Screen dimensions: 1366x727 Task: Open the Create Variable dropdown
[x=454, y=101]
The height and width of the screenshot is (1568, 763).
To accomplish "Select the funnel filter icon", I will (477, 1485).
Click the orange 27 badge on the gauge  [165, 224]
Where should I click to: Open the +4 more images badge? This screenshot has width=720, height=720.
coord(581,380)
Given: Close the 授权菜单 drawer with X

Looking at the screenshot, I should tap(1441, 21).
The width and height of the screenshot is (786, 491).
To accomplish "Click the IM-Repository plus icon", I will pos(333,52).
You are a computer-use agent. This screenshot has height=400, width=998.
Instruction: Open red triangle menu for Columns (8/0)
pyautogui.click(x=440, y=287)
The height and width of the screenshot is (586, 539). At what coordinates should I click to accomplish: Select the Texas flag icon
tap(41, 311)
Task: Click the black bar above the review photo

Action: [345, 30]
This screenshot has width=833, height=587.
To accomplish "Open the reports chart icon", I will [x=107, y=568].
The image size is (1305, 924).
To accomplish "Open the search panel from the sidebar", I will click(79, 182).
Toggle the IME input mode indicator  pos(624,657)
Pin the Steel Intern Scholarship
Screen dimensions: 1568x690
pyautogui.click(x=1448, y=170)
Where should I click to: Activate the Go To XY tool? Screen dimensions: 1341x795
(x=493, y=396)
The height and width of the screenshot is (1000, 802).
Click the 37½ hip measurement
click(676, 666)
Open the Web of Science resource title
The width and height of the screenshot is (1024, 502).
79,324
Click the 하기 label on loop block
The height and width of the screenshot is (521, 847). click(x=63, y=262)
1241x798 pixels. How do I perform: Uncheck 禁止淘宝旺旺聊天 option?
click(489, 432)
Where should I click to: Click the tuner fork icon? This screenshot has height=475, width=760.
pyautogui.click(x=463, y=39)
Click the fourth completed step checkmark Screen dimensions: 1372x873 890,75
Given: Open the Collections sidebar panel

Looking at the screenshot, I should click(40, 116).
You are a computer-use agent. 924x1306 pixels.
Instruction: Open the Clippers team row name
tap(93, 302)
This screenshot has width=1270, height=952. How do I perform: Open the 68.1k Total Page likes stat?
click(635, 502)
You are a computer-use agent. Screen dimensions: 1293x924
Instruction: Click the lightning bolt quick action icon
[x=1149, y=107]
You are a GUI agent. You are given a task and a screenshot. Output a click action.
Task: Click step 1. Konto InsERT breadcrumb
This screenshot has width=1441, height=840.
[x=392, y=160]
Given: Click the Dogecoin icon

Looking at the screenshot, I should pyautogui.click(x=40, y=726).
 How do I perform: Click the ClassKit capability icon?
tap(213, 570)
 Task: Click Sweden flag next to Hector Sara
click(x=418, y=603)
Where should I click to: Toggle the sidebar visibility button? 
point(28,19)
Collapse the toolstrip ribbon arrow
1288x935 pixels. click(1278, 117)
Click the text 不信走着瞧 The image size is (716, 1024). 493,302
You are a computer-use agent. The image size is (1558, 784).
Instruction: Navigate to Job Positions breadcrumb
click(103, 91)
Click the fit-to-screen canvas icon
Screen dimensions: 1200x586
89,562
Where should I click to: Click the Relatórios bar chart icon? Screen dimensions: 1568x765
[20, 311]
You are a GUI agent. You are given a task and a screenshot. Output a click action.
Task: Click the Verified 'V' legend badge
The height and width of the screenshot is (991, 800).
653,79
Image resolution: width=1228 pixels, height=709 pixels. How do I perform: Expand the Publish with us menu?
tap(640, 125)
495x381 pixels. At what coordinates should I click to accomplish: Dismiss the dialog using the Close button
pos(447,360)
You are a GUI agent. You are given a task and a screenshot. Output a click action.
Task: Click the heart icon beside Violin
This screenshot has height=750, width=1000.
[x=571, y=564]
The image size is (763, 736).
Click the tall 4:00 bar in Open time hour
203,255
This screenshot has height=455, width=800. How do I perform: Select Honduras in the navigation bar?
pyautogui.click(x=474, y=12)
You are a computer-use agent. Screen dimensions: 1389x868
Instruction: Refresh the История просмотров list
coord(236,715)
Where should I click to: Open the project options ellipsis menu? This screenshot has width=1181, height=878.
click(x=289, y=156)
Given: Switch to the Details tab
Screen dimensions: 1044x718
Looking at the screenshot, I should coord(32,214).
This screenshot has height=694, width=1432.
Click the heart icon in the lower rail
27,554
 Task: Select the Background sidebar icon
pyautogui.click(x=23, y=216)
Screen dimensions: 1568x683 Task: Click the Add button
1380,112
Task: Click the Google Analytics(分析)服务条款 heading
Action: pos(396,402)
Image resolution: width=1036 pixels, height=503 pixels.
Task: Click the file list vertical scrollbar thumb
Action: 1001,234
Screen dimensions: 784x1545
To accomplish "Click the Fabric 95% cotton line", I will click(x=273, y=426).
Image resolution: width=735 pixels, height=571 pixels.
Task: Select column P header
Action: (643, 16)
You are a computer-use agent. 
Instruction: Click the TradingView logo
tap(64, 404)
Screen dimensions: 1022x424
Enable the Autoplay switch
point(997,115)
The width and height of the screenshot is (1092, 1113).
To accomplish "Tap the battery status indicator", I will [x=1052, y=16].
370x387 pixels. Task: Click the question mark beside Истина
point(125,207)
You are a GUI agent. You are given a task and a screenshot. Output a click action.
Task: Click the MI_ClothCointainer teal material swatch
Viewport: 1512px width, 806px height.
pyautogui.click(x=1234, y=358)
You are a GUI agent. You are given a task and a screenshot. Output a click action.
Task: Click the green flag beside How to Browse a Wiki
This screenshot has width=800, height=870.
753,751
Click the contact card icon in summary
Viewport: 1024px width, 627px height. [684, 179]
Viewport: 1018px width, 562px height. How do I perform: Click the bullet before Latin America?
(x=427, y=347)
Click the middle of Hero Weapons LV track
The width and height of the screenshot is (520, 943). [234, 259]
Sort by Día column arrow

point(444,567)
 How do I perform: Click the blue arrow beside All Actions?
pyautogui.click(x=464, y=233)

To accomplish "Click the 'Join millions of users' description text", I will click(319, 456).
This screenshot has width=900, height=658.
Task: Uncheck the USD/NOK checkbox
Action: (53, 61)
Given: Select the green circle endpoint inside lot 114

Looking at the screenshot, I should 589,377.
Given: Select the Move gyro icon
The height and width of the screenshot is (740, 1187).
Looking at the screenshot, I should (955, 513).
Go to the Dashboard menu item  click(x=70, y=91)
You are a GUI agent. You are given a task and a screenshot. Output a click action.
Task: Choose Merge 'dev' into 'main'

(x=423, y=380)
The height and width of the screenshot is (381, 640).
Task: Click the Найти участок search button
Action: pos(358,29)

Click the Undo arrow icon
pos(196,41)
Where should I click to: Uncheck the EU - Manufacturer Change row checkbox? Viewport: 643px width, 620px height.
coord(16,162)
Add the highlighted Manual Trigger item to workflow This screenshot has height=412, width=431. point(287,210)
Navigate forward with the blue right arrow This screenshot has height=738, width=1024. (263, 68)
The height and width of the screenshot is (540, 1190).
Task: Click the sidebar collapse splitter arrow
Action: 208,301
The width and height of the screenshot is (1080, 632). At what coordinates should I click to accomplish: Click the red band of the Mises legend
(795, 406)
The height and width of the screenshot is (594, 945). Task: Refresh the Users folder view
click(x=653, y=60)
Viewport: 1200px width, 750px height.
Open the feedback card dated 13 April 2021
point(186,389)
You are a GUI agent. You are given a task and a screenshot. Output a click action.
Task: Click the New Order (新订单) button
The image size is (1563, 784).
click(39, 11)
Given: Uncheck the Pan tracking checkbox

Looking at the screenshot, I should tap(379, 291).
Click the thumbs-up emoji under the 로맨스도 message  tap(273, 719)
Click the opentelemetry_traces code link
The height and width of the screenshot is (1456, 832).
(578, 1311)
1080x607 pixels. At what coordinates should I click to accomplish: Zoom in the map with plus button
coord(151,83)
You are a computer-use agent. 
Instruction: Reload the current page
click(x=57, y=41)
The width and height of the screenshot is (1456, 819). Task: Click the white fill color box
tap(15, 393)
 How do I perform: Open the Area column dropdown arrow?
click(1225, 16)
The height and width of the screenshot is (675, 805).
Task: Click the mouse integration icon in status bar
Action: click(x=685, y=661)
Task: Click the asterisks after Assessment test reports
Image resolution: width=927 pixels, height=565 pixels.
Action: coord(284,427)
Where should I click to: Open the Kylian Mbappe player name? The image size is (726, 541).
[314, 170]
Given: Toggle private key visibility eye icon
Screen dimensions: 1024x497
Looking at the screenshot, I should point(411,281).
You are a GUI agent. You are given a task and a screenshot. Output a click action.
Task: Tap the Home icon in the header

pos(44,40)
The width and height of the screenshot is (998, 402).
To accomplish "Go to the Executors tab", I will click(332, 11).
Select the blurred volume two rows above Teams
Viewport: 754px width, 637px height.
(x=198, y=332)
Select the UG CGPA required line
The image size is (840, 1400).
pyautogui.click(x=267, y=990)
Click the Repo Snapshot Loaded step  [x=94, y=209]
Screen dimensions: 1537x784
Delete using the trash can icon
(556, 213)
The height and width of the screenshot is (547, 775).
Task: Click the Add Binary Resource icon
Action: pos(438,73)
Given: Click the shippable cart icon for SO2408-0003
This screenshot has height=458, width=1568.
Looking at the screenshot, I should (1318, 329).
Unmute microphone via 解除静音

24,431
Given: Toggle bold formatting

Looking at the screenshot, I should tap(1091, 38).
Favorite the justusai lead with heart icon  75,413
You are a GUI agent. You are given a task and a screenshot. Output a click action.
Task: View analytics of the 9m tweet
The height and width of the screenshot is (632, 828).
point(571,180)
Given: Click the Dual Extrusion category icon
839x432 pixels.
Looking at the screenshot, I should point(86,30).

-=-=-=-=-

> **What this task involves**
Copy the records from the line with "Where should I click to: Click the Relatórios" to the line with "tap(640, 125)", keeping every line unchanged.

> **Worked answer**
Where should I click to: Click the Relatórios bar chart icon? Screen dimensions: 1568x765
[20, 311]
You are a GUI agent. You are given a task and a screenshot. Output a click action.
Task: Click the Verified 'V' legend badge
The height and width of the screenshot is (991, 800).
653,79
Image resolution: width=1228 pixels, height=709 pixels. How do I perform: Expand the Publish with us menu?
tap(640, 125)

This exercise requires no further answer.